Can you vote if you’re out of town on Election Day?
Yes. Some people can’t make it to the polls. This would include people who are in the hospital or disabled, people on vacation, college students living away from home, people in the military, and people on business trips.
In those cases, citizens can vote if they get an “absentee ballot.” It’s simply a form that is filled out and must be mailed to the local board of elections in advance of Election Day so it can be counted.
Does everybody vote who is registered to vote?
Sadly, no. In the 1960 presidential election, less than 63 percent of all the registered voters actually voted. If you think that’s low, in the 1996 presidential election, only 49 percent voted. For the first time in American history, less than half the registered voters made the effort to vote.
Some groups tend to vote more than others. Wealthy people vote more than poor people do. Educated people vote more than uneducated people do. Older people vote more than younger people do. The lowest voter “turnout” is among the eighteen- to twenty-one-year-olds.
In other democracies such as Japan, Italy, and Australia, voter turnout is much higher than it is in the United States. But then, in Australia, citizens who don’t vote are actually fined.
Why would anyone not vote?
There are a lot of reasons. Some people simply have a hard time getting to the polls. (See above: Can you vote if you’re out of town on Election Day?) Others are simply too lazy, or the opposite—too busy to take time from their job.
Some people are satisfied with the way things are going and don’t see any need to vote for a change. Some are completely disinterested and just figure that people who care more than they do will make good decisions for the country. Still others say they haven’t paid close attention to the issues, so they don’t feel they can make an informed choice among the candidates.

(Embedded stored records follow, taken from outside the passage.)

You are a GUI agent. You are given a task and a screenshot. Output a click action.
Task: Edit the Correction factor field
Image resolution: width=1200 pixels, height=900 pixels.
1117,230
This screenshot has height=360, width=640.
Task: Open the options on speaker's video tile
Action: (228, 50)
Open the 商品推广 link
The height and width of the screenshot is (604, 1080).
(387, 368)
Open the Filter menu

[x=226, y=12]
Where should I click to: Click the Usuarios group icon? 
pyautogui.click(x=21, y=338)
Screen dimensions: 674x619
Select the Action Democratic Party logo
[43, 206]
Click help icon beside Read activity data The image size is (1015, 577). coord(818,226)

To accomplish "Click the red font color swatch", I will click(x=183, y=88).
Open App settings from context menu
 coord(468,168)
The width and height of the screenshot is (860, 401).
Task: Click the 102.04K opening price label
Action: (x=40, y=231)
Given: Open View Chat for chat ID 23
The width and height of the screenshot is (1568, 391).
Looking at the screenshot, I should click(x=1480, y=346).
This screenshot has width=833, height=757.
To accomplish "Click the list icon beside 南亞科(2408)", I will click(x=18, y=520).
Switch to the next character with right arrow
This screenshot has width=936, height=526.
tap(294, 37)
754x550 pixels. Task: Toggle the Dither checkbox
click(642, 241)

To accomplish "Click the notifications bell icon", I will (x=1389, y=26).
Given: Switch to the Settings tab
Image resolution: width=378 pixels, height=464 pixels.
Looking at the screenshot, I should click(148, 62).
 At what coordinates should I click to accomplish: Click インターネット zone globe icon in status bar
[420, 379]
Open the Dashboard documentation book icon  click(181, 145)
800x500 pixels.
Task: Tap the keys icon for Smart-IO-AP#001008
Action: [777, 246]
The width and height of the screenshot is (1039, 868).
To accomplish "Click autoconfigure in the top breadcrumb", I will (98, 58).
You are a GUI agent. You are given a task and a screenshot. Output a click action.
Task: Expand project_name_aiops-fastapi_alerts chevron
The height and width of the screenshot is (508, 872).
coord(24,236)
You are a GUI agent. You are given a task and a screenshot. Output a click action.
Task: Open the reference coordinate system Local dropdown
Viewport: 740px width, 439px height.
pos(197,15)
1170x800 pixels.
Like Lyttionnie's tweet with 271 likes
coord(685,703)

Finally, some people complain that they don’t like any of the candidates, or they are so disillusioned with politics that they feel it wouldn’t matter which candidates were running the country, anyway.
And sometimes it rains on Election Day and people don’t want to go outside.
There are lots of reasons people give not to vote, but there aren’t any good reasons. Everybody who is eligible to vote should vote. Democracy shouldn’t be taken for granted.
(See the beginning of this chapter: Why is voting important?)
How do people decide which candidate to vote for?
Each voter has his or her own reason for voting for a particular candidate. Voters examine the candidate’s record of what they’ve accomplished; decide if the candidate shares their values; determine if the candidate is smart, honest, and a good leader. A voter will look over the issues (foreign policy, domestic policy, taxes, the environment, and so on) to see where the candidates “stand” on each one.
Some people vote for whomever their political party nominates, figuring that if they agree with the party’s positions, so will the party’s candidate. Other people have one particular issue that is important to them, and whichever candidate shares their opinion on that issue will get their vote. Still others vote “with their pocketbooks.” In other words, if the economy is good, the political party that is currently in the majority (in Congress) will get their vote. If the news is bad, many voters will pull the lever for the minority party in hopes that they might run things differently.
A few factors that voters should not use to determine where to cast their vote are the candidate’s skin color, gender, physical appearance, or what their spouse looks like. The fact that one candidate has cooler posters or bumper stickers should not affect anyone’s choice.
Remember, the election is not a popularity contest. We are trying to choose the best person to lead the country for the next four years.